__Stated problem 1__. In the entries below, rewrite each line from the one containing "Click waist value 23-24" through the one containing "click(x=652, y=374)", inclusive, keeping the request lines unchanged and offsetting every coordinate in the answers by 32.

__Document section__.
----

SARAH S. VANCE, District Judge.
Defendant Noe Juarez is charged with conspiracy to distribute and to possess with the intent to distribute cocaine, as well as with conspiracy to possess firearms in furtherance of a drug trafficking crime.
On April 2, 2015, a federal grand jury in the Eastern District of Louisiana returned a superseding indictment against defendant Noe Juarez and alleged co-conspirator Sergio Grimaldo.
Grimaldo pleaded guilty on September 23, 2015.
The Government represents, and Juarez does not dispute, that Juarez has consistently denied any involvement in the drug and firearm conspiracy detailed in the indictment.
In anticipation of trial, the Government now moves the Court for permission to introduce extrinsic evidence of two other, uncharged drug conspiracies allegedly involving Juarez. The Government proposes to introduce evidence that Juarez provided "virtually the same type of assistance" to the "Gallegos Conspiracy" and the "Castaneda Conspiracy."
In furtherance of the Gallegos Conspiracy, Juarez allegedly provided to conspirators "at least seven" firearms, the use of Juarez's 2008 Cadillac Escalade, and police surveillance information.
According to the Government, Juarez also provided firearms to an FBI confidential source working within the Castaneda Conspiracy.

----

__Stated problem 2__. Summarize the court opinion excerpt above in two sentences.

----

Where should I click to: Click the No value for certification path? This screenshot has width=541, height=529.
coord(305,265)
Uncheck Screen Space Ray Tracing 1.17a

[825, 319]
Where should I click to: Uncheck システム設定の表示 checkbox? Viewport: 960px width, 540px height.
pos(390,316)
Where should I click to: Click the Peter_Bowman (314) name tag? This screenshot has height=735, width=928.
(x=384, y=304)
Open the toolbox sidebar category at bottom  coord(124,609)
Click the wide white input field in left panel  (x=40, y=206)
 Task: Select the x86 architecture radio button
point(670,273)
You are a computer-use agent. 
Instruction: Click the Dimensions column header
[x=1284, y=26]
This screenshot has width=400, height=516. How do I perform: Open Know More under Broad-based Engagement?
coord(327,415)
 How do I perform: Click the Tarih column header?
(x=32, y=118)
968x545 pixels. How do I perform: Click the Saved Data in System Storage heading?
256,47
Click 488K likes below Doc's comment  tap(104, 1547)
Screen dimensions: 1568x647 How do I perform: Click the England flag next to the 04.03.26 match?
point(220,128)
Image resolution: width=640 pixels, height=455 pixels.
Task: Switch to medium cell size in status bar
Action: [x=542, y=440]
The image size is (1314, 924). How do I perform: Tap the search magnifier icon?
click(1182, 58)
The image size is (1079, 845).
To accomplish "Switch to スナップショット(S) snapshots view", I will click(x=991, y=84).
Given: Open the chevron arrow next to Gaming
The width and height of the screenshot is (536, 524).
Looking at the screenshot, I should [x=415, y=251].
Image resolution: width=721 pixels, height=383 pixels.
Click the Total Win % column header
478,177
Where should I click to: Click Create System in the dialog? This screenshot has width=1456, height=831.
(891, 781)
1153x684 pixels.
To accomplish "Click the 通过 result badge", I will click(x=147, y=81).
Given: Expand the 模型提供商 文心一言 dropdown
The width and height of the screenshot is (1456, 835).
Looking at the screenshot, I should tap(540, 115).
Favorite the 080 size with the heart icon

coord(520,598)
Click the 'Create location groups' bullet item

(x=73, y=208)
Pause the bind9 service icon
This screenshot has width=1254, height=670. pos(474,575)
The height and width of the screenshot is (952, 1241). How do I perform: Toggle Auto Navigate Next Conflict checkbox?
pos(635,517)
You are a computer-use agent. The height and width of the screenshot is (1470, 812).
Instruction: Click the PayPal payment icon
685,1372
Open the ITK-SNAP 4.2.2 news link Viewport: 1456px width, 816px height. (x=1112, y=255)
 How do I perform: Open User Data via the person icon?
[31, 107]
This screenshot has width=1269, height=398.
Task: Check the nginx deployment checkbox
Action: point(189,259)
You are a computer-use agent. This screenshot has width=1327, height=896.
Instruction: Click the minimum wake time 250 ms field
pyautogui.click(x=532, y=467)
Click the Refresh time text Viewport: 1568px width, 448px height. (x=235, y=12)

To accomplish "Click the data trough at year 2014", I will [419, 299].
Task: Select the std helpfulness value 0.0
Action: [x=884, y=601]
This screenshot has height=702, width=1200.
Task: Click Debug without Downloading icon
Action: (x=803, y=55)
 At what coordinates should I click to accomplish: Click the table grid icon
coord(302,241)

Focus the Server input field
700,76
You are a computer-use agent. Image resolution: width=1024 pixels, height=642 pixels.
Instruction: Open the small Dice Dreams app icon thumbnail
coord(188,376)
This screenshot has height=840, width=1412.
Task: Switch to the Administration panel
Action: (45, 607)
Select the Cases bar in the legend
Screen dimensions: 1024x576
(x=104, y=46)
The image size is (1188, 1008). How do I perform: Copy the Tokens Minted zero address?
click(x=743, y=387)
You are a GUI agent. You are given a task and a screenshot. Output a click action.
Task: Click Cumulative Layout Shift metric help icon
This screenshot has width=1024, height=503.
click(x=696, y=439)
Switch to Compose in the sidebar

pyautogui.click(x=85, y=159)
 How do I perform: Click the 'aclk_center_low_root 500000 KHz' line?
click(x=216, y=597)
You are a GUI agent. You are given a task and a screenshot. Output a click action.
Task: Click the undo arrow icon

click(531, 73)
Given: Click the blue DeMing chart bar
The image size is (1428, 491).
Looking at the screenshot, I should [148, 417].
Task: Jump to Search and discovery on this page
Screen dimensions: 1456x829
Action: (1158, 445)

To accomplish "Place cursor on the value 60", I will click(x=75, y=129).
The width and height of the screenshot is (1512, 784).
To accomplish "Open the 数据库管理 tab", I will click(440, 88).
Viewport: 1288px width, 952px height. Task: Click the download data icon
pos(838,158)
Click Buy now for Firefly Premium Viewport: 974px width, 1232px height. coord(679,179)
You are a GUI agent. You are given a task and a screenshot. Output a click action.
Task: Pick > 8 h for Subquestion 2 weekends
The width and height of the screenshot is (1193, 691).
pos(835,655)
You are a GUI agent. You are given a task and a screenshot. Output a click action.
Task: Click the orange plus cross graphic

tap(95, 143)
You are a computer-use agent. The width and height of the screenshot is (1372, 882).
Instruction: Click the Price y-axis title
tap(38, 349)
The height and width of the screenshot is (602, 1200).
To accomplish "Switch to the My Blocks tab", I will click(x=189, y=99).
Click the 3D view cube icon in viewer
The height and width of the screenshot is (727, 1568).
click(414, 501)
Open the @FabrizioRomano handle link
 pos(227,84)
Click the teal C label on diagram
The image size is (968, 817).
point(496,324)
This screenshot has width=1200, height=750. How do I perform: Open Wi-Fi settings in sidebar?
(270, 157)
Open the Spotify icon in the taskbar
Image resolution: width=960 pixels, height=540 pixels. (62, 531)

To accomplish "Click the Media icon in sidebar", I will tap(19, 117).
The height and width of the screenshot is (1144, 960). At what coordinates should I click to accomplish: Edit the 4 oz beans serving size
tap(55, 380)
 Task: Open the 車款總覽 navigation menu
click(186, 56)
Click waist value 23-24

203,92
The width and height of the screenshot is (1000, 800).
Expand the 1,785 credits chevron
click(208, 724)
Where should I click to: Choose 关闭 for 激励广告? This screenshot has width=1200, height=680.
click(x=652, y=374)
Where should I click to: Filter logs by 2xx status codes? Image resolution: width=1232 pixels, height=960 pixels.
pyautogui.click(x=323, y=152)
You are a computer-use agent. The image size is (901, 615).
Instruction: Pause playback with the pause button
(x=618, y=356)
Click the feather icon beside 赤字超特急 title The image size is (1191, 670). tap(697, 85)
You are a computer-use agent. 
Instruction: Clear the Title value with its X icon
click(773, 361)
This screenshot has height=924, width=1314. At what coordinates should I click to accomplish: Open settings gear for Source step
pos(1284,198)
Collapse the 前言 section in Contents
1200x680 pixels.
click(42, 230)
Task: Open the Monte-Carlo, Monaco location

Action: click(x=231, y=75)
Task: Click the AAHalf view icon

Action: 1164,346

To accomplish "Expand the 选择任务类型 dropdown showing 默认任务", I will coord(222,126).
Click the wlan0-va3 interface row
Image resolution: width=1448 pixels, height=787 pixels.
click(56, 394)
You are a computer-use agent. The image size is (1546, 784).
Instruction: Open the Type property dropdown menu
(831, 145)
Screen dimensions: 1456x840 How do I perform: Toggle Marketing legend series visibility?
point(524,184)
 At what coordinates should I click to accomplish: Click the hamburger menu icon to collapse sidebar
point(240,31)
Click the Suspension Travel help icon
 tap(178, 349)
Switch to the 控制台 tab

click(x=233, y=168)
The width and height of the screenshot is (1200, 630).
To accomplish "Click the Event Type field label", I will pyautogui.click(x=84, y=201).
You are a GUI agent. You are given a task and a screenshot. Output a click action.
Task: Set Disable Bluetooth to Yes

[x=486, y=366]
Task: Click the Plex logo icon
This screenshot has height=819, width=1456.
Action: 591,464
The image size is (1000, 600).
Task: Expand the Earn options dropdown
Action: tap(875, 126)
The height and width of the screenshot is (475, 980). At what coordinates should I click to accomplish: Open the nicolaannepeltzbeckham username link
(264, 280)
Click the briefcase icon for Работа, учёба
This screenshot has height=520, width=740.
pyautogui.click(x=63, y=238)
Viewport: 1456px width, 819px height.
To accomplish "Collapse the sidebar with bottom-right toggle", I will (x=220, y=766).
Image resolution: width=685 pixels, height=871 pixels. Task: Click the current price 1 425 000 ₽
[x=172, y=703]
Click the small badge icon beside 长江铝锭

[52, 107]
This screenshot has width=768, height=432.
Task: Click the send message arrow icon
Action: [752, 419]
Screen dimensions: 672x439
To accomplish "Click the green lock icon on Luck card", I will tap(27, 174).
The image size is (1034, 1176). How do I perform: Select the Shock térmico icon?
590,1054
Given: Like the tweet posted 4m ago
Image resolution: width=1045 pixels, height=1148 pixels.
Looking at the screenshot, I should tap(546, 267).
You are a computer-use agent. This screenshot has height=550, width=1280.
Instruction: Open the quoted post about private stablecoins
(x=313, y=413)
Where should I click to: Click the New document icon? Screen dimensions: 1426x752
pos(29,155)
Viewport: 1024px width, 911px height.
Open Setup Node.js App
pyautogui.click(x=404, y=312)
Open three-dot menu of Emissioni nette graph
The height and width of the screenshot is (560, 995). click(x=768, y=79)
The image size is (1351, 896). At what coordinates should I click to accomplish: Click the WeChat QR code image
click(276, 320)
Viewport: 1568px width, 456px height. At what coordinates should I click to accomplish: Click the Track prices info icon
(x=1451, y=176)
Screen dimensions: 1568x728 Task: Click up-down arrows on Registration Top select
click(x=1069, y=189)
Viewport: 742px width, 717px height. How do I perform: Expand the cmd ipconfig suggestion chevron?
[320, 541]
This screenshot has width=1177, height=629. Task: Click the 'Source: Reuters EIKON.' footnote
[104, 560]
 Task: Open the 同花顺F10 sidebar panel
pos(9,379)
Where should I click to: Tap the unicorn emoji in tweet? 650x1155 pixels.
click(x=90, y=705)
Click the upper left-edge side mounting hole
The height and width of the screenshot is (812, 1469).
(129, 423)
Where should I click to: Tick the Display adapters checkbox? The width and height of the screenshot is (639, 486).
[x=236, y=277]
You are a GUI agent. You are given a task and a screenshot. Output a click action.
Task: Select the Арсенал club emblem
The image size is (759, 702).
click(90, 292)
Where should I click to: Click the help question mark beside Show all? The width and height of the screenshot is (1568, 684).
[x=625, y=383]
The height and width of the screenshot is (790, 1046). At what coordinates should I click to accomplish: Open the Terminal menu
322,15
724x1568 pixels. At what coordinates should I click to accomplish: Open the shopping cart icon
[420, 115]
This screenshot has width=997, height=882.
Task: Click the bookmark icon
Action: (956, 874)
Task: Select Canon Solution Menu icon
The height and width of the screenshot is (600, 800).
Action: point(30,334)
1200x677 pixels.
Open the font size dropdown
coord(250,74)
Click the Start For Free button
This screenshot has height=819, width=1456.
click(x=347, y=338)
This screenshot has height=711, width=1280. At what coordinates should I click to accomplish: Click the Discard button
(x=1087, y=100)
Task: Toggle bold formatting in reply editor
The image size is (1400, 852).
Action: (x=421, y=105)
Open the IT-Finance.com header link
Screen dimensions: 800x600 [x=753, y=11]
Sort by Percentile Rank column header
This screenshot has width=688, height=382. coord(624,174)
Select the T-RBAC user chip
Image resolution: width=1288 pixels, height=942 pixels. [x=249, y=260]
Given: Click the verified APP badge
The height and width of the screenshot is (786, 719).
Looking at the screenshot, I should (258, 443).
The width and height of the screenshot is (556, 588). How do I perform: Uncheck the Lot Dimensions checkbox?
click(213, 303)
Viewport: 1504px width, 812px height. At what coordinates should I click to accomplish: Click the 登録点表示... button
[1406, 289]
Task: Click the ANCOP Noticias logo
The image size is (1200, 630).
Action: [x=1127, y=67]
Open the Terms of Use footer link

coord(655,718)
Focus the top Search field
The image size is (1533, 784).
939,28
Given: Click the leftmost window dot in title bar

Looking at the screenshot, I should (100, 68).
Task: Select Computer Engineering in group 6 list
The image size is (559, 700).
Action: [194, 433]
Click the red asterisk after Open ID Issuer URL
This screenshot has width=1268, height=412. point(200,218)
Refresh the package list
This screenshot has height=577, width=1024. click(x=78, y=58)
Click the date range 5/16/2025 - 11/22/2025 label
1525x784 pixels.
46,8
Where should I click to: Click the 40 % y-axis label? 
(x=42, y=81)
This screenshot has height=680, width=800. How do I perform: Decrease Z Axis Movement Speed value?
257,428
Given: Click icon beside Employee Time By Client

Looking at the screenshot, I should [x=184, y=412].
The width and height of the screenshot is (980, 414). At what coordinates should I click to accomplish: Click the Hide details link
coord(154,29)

----

__Correct output 1__.
Click waist value 23-24

235,124
The width and height of the screenshot is (1000, 800).
Expand the 1,785 credits chevron
click(240, 756)
Where should I click to: Choose 关闭 for 激励广告? This screenshot has width=1200, height=680.
click(x=684, y=406)

__Correct output 2__. Noe Juarez is charged with conspiracy to distribute and to possess with intent to distribute cocaine and with conspiracy to possess firearms in furtherance of a drug trafficking crime, and he has consistently denied any involvement. Before trial, the Government moved to introduce evidence that Juarez gave similar assistance, including firearms, to two uncharged drug conspiracies, the "Gallegos Conspiracy" and the "Castaneda Conspiracy."